*THE TASK*
In the entries from the line containing "Identify the location of HOME." through the line containing "(984, 1019).", change "Identify the location of" to "Find the location of" and leave everything else as it is. Give back only those lines.

*SUPPLIED INFORMATION*
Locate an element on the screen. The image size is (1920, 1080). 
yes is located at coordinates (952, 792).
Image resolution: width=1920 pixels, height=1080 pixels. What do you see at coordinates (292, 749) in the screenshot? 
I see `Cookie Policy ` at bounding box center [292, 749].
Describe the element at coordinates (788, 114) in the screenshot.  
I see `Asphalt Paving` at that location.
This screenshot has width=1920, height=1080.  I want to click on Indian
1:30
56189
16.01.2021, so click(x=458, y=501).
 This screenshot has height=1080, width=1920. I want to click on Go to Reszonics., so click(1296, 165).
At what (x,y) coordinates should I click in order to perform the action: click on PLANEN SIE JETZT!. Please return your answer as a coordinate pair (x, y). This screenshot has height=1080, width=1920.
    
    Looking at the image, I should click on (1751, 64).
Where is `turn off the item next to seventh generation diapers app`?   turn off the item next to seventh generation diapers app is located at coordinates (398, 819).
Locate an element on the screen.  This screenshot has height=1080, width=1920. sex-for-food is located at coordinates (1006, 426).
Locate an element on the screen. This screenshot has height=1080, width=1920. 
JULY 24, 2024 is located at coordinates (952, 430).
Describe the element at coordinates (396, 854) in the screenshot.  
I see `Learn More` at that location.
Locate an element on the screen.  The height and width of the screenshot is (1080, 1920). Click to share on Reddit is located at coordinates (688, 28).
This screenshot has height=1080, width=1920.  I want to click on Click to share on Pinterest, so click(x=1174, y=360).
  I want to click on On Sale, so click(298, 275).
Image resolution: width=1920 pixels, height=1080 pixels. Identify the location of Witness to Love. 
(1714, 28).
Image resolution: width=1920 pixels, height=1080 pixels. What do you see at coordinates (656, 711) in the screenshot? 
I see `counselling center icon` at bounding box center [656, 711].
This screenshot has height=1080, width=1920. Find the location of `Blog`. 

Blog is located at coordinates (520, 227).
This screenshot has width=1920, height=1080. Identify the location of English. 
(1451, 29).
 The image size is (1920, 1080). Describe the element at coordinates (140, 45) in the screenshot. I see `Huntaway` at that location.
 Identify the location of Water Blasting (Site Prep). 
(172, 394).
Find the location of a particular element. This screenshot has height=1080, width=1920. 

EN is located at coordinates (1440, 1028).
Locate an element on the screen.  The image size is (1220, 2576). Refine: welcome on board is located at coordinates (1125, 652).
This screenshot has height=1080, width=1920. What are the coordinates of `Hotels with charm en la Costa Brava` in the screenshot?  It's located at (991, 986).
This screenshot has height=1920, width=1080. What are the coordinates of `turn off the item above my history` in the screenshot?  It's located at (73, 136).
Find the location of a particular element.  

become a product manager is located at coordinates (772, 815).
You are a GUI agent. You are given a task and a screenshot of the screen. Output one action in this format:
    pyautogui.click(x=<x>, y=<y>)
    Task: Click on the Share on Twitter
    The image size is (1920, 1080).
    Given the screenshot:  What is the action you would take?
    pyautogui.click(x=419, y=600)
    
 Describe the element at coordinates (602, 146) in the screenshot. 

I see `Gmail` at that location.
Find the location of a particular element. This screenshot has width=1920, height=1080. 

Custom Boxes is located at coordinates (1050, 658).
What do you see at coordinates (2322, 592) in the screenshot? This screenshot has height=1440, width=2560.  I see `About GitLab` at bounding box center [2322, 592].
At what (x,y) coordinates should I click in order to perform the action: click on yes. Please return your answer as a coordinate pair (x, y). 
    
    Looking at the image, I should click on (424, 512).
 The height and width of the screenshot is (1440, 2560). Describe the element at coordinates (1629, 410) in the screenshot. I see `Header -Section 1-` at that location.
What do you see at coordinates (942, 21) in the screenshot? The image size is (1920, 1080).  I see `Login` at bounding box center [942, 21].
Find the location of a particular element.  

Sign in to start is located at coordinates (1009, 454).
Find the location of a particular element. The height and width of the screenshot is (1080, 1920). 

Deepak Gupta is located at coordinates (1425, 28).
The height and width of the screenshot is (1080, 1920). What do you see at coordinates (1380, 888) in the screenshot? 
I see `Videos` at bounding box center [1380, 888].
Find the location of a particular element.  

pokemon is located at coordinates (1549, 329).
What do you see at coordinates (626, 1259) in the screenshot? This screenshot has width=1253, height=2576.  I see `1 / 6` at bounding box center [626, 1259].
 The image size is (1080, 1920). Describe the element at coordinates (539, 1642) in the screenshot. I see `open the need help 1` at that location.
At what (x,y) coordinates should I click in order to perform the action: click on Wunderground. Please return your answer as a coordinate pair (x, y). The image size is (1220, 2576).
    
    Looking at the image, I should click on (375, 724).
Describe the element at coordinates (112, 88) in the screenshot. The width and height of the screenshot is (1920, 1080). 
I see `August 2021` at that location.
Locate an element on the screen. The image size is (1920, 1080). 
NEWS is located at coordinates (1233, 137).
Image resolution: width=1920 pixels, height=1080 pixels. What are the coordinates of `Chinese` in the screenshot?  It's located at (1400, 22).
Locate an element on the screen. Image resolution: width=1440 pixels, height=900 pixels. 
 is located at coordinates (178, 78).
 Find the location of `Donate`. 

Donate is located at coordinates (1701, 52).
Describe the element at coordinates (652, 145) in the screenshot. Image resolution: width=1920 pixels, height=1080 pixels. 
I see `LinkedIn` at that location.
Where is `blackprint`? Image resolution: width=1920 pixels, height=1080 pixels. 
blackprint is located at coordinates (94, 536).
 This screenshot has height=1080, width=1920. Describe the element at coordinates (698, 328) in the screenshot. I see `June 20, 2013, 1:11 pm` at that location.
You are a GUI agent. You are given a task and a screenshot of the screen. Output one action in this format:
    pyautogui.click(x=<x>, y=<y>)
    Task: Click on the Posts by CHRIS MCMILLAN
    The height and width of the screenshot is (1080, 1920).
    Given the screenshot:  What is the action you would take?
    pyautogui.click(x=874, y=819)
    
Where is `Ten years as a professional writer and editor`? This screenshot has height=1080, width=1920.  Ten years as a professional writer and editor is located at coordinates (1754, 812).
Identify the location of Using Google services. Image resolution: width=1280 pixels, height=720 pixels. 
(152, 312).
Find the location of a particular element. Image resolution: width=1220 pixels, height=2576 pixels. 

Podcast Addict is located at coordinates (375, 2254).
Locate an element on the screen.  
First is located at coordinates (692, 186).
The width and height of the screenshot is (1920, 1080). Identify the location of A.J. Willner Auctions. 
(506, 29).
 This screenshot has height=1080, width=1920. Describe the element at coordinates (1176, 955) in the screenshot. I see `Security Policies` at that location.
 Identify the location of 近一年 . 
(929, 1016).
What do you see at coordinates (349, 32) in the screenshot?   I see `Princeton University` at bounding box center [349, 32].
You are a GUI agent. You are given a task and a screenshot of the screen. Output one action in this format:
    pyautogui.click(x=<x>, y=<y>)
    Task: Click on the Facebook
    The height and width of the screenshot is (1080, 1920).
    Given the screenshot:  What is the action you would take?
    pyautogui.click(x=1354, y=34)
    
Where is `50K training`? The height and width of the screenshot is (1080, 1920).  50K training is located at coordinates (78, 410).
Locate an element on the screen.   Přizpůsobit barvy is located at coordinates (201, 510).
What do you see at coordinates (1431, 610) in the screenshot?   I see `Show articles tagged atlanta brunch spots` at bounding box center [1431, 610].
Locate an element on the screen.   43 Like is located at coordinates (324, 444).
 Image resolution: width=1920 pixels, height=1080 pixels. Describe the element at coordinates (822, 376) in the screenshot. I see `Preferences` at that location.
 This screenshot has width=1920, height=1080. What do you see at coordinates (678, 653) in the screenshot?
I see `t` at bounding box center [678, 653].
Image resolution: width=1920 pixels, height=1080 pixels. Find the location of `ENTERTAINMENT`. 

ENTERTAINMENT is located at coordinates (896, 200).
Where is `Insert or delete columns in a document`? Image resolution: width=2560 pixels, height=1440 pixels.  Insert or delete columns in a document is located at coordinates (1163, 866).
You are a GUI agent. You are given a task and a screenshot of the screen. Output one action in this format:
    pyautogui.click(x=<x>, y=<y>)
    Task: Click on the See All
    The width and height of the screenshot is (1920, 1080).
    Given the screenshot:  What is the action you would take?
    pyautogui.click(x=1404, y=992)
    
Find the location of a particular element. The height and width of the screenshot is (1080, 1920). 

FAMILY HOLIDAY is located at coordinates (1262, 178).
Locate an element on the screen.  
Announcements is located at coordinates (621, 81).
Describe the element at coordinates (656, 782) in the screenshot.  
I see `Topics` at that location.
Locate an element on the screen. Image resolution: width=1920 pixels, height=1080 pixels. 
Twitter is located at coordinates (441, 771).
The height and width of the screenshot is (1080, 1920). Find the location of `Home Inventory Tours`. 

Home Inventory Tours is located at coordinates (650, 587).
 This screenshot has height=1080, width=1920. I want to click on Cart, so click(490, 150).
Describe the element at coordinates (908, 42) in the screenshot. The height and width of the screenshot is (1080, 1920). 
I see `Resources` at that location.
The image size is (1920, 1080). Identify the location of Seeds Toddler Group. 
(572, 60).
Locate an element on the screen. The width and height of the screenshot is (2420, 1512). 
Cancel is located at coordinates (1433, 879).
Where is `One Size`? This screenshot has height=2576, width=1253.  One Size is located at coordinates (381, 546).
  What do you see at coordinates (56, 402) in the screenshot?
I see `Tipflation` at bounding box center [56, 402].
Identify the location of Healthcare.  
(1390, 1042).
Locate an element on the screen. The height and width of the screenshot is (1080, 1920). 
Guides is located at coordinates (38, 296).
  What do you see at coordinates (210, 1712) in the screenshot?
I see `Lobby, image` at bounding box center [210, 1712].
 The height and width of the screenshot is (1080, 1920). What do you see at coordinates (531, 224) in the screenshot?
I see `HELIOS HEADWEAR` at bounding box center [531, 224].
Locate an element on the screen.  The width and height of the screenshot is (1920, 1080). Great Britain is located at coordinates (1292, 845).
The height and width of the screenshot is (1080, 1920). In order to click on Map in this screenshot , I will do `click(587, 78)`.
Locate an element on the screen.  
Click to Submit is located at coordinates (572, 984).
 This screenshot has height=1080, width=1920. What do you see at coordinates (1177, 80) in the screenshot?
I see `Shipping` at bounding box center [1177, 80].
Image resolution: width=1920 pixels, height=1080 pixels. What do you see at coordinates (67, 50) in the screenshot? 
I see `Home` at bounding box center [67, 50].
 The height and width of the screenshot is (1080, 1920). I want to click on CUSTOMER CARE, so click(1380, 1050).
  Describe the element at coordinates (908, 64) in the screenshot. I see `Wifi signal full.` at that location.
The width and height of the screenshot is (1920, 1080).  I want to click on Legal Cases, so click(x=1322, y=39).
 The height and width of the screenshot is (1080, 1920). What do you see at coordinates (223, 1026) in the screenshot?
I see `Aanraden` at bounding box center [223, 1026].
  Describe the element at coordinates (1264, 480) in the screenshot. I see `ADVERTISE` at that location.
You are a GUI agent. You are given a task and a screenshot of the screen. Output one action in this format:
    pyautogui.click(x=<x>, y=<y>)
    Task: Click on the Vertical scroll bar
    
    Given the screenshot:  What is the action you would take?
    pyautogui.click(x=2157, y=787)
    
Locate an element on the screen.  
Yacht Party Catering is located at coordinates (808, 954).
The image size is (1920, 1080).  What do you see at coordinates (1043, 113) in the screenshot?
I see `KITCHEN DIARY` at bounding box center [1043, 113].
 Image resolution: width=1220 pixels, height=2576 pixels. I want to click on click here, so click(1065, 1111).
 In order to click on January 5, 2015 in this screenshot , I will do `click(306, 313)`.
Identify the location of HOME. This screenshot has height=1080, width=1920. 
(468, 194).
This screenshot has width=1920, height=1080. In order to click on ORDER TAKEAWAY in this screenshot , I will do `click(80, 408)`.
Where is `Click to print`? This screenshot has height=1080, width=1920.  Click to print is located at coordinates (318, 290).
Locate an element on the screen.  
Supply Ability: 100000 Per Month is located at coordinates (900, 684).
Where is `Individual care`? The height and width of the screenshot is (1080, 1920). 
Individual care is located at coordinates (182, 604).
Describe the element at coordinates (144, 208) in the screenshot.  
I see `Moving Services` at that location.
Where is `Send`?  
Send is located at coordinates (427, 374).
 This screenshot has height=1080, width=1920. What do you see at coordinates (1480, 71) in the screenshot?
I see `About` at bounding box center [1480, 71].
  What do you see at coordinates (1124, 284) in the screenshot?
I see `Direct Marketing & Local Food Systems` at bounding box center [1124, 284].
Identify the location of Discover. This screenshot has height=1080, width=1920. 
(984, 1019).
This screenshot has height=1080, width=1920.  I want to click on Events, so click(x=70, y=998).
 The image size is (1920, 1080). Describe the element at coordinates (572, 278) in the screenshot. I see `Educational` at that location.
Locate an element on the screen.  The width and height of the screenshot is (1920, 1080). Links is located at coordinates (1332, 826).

*RESULT FOR THIS TASK*
Find the location of HOME. This screenshot has height=1080, width=1920. 
(468, 194).
This screenshot has width=1920, height=1080. In order to click on ORDER TAKEAWAY in this screenshot , I will do `click(80, 408)`.
Where is `Click to print`? This screenshot has height=1080, width=1920.  Click to print is located at coordinates (318, 290).
Locate an element on the screen.  
Supply Ability: 100000 Per Month is located at coordinates (900, 684).
Where is `Individual care`? The height and width of the screenshot is (1080, 1920). 
Individual care is located at coordinates (182, 604).
Describe the element at coordinates (144, 208) in the screenshot.  
I see `Moving Services` at that location.
Where is `Send`?  
Send is located at coordinates (427, 374).
 This screenshot has height=1080, width=1920. What do you see at coordinates (1480, 71) in the screenshot?
I see `About` at bounding box center [1480, 71].
  What do you see at coordinates (1124, 284) in the screenshot?
I see `Direct Marketing & Local Food Systems` at bounding box center [1124, 284].
Find the location of Discover. This screenshot has height=1080, width=1920. 
(984, 1019).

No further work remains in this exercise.